Halfbakery: Steganographic URL Text

Computer: Web: Searching
Steganographic URL Text (+3, -1) [vote for, against]

There are quite a few sites, Wikipedia for instance, which content is copied over and over again throughout the entire Internet. This occasionally makes Searches a bit of a hassle as the same results keep coming up over and over.

Proposed is that sites such as WP, which are both primary-sources and archival in nature (in the sense that a page will stay online indefinitely), embed the original page web address within the text of the page, mapping onto deprecated ASCII control-characters, replacing sufficient SPACE characters (20h) and showing up also as whitespace.
-- FlyingToaster, May 15 2012

from... Everything_20except_20Wikipedia
[FlyingToaster, May 15 2012]

ISO latin ctrl chars http://www.blooberr.../charentity0-31.htm
tab, LF, CR treated as space, others are undefined [Loris, May 16 2012]

I suspect that this would require too much honesty and goodwill to work in the real world, but [+] for the thought.
-- pertinax, May 15 2012

I think the idea is that it somehow remains hidden, so that copying it along with the text is unavoidable.as far as I can tell, the actual information is read only by search engines, in an effort to make implementing the idea in the [link] easier.
-- erenjay, May 15 2012

I'm not quite sure what the goal is here. Or rather, I don't think it would work for the stated aim, since search engines don't generally provide exact HTML matches.
However, it might be useful for watermarking content to prove origin - if the content scrapers copy HTML rather than just the output text. You could make that more likely by incorporating lots of essential HTML formatting in the content.

I think there are four symbols which html treats as a space.
1) ASCII space
2) newline (actually CR and/or LF)
3) tab
4) nonbreaking space entity ( )

The last is not quite the same as the others, since in some cases it will have a display effect, whereas the other three are defined to be equivalant.

Furthermore, runs of the first three are also collapsed into a single space (excluding within certain spans such as pre). So we could use two spaces, tab-space, space-tab and tab-tab etc to increase the data storage. One could go further, adding essentially invisible tags to the spaces between words; (i.e. "<b> </b>" and similar), but that might be unwise for several reasons.

Work task 1 — Which four symbols does the Halfbakery thread say HTML treats as a space?
The listing that comes next is unrelated to the Halfbakery thread.

Material provided —
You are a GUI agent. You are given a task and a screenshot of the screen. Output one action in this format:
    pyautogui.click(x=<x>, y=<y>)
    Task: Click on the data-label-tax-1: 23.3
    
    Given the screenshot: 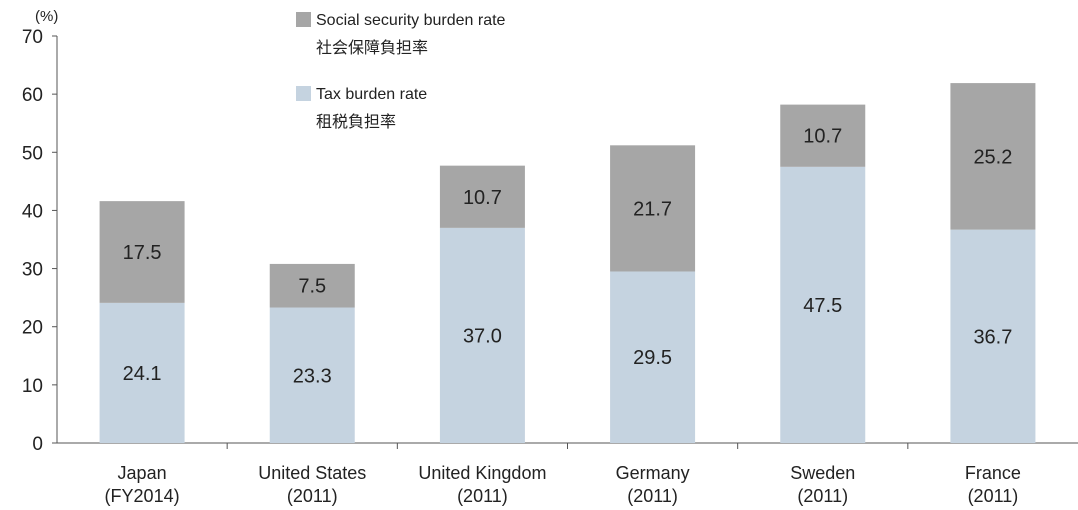 What is the action you would take?
    pyautogui.click(x=312, y=376)
    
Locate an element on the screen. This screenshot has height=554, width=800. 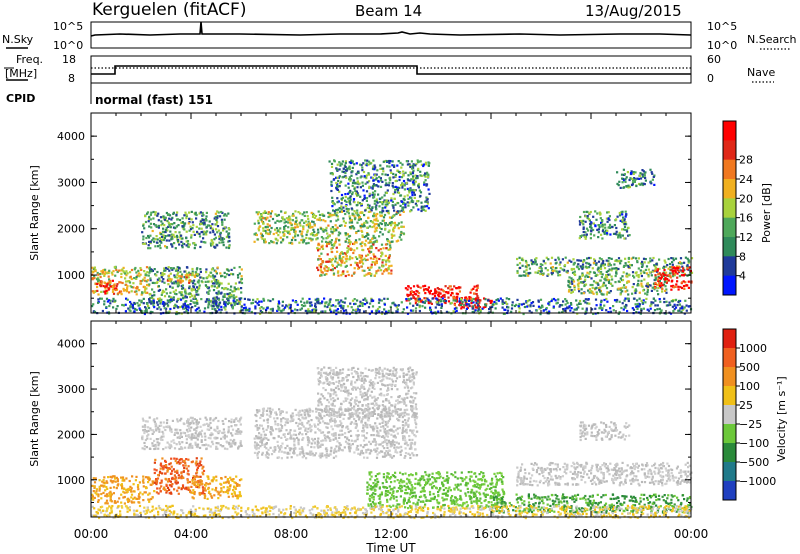
freq-label-2: [MHz] is located at coordinates (21, 74).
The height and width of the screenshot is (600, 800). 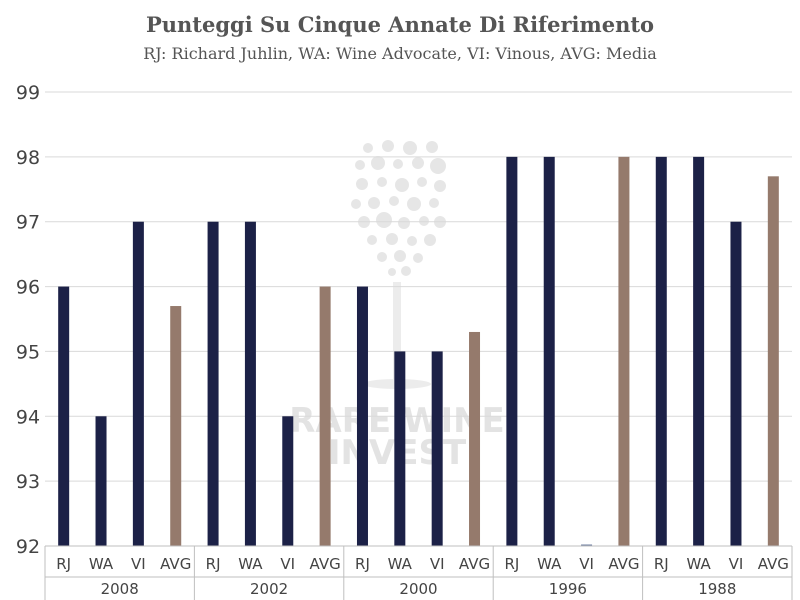 What do you see at coordinates (176, 426) in the screenshot?
I see `bar-2008-avg` at bounding box center [176, 426].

Work task 2 — Find each line of the listing that contains the string "label", treating uppercase and lowercase as different, and copy those lines.

Written response 1 — The ASCII space, the newline (CR and/or LF), the tab, and the nonbreaking space entity.

Written response 2 —
    Task: Click on the data-label-tax-1: 23.3
freq-label-2: [MHz] is located at coordinates (21, 74).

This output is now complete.